58. For the reasons stated above I pass following order.

59. The orders dated 9 June 2025 and 18 June 2025 passed by the Assistant Registrar, the order dated 17 June 2025 passed by the District Deputy Registrar and the common order dated 21 August 2025 of the Divisional Joint Registrar are quashed insofar as they rest on the procedural sequence that precluded decision of Application No.36 of 2025.

60. Application No.36 of 2025 filed by the petitioner shall be restored to the file of the District Deputy Registrar and decided afresh on merits. The District Deputy Registrar shall consider the competing proposal filed by the developer and the affidavits filed by the 84 purchasers. The inquiry shall include verification of signatures, examination of whether deponents are genuine flat purchasers, inspection of original documents where necessary and assessment of the correct area to be included in the society. The District Deputy Registrar shall record reasons for acceptance or rejection of any document or affidavit.

61. Pending final decision by the District Deputy Registrar, the Assistant Registrar shall not take any further step to give effect to the developer’s bank account permission or to the registration so as to prejudice the outcome of Application No.36 of 2025. If any transactions have been effected in the bank account opened on 9 June 2025 those transactions shall be frozen to the extent necessary to preserve the rights of parties pending final adjudication. The District Deputy Registrar may direct limited access for purposes of maintenance subject to adequate safeguards, if required.
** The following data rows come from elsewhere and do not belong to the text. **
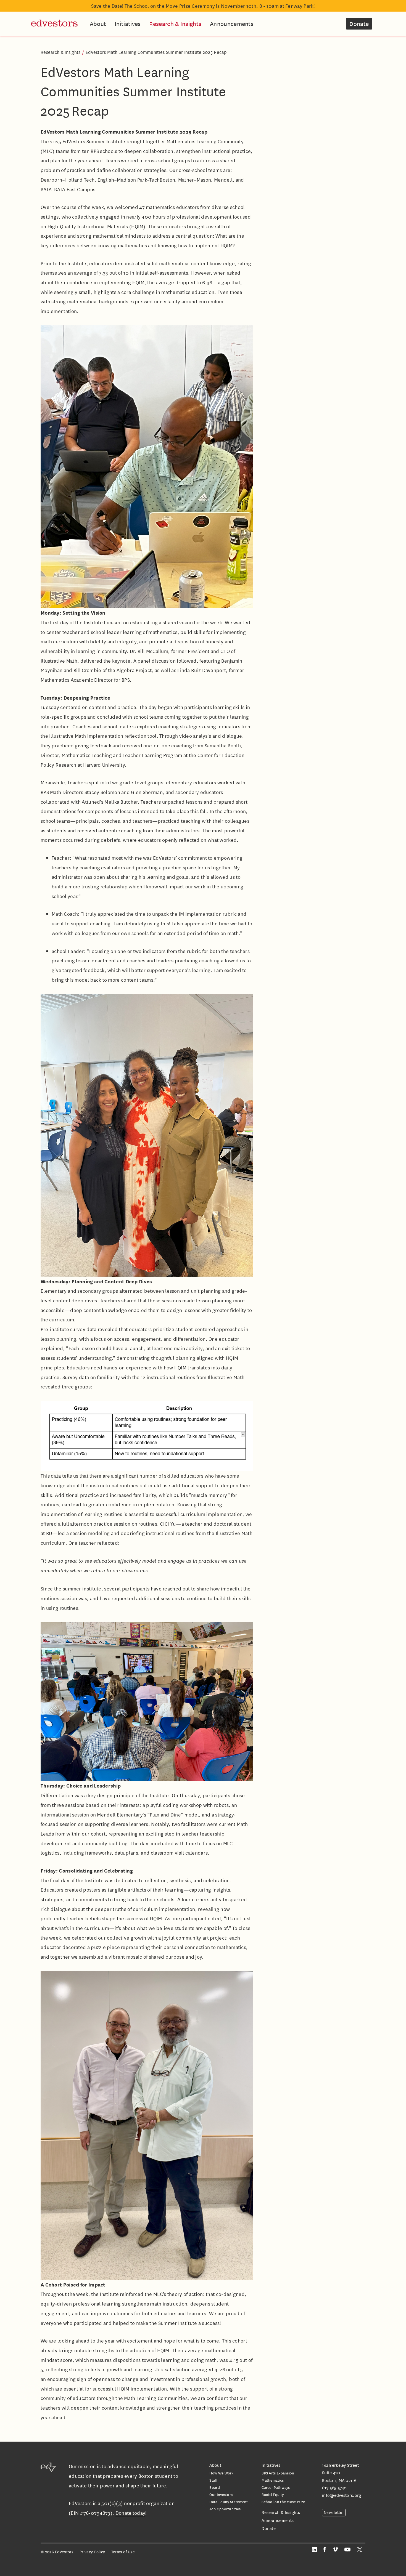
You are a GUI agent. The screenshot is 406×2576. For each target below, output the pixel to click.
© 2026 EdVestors (57, 2552)
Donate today (130, 2512)
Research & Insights (175, 24)
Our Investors (221, 2494)
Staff (213, 2480)
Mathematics (273, 2480)
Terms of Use (123, 2552)
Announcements (232, 24)
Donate (359, 24)
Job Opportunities (225, 2508)
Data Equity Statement (228, 2501)
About (98, 24)
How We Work (221, 2473)
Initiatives (128, 24)
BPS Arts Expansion (278, 2473)
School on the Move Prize (283, 2501)
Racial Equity (273, 2494)
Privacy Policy (92, 2552)
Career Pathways (276, 2487)
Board (214, 2487)
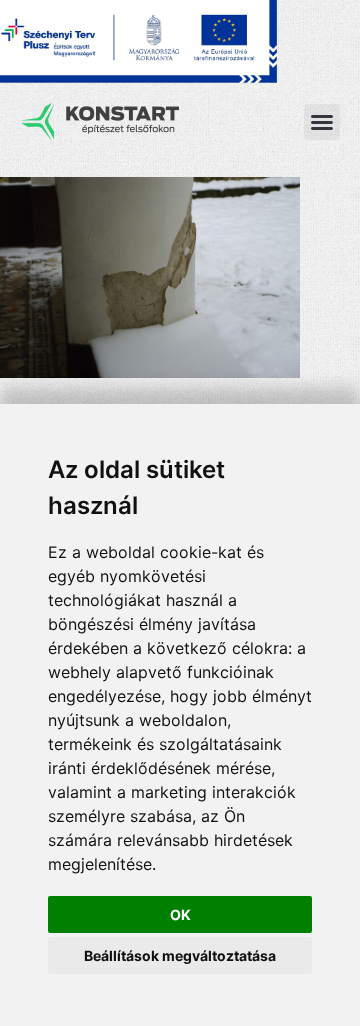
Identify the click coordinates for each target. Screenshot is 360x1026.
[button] (322, 122)
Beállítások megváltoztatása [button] (180, 955)
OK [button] (180, 914)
62. The District Deputy Registrar shall conclude the inquiry and pass a reasoned order within eight weeks from the date on which the record is placed before him.

63. Accordingly, while setting aside the impugned orders, this Court directs that the State Government, through the office of the Registrar of Cooperative Societies, shall place the entire original record of Application No.36 of 2025, all connected proceedings, roznama, and a copy of this judgment before the competent disciplinary authority within a period of four weeks from today. The disciplinary authority shall independently scrutinize the record and determine whether a prima facie case exists for initiation of departmental enquiry against the Assistant Registrar, respondent No.3A, Mr. Pramod Durgude, in the light of the principles laid down by the Supreme Court in Union of India v. K.K. Dhawan, (1993) 2 SCC 56.
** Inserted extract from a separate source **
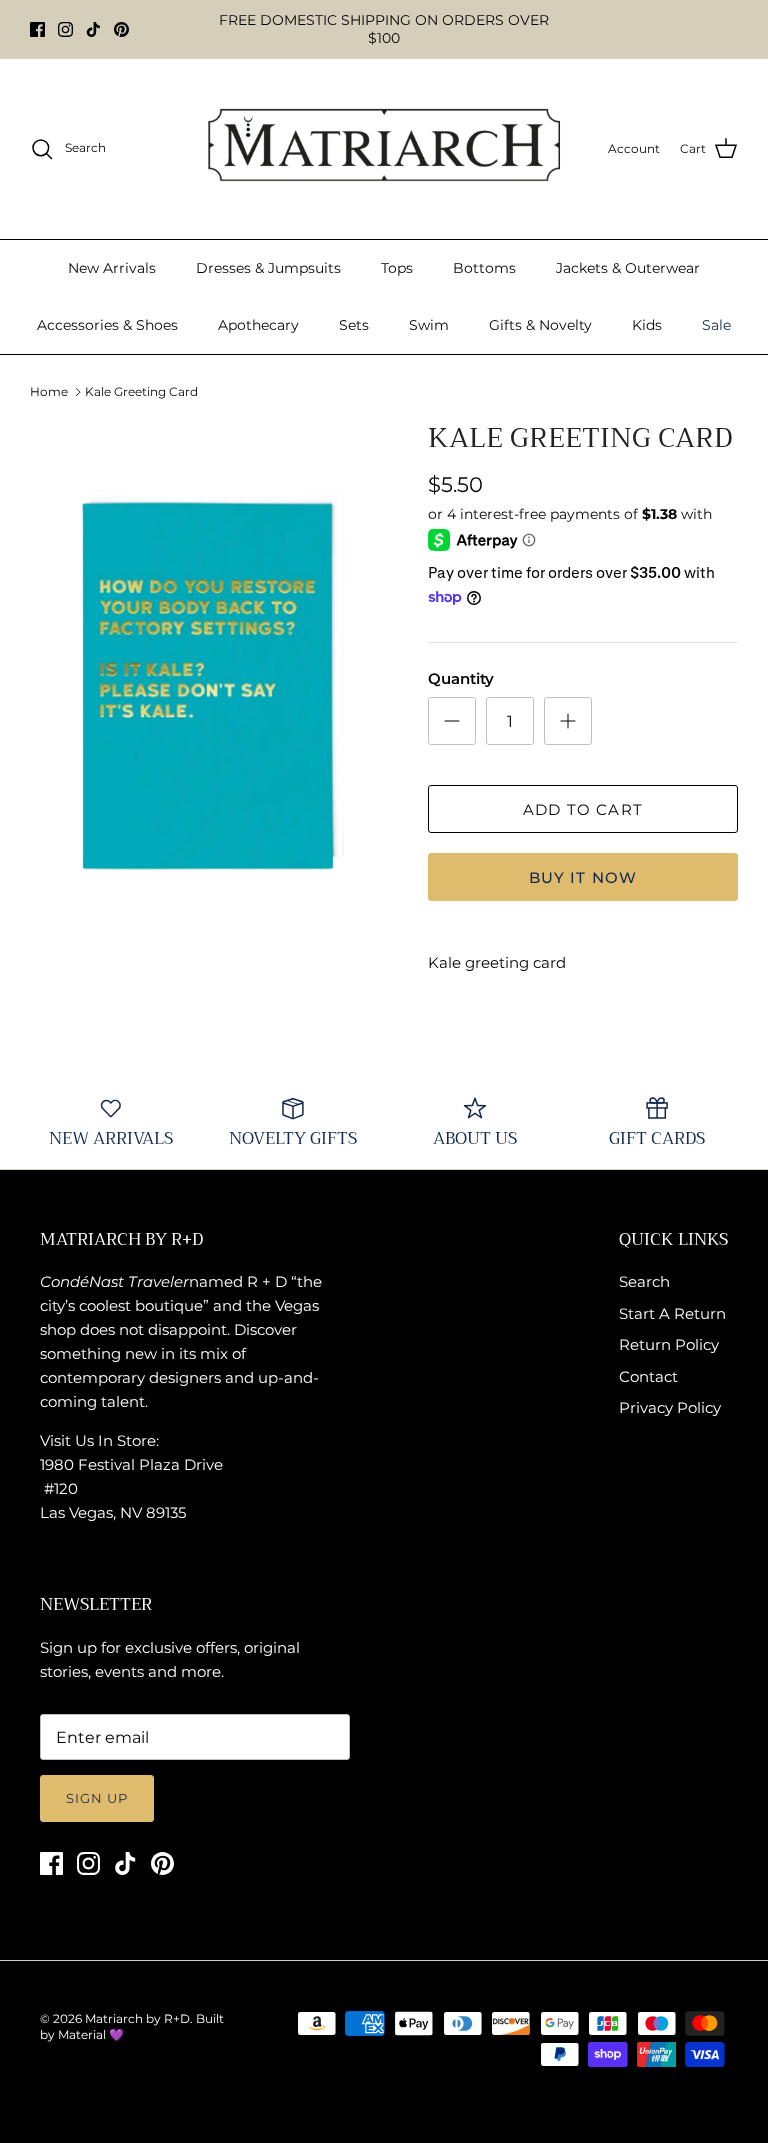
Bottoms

64. The competent authority shall consider whether the material discloses elements such as recklessness, deliberate disregard of statutory provisions, bias, or extraneous consideration. Such determination shall be made strictly in accordance with the applicable service rules and on the basis of the record. The decision as to whether departmental proceedings are to be initiated shall be taken within eight weeks thereafter and communicated to the concerned authority in accordance with law.

65. The petitions are disposed of in above terms.

66. List the petitions for compliance on 28 April 2026.

67. Pending interlocutory application(s), if any, stands disposed of.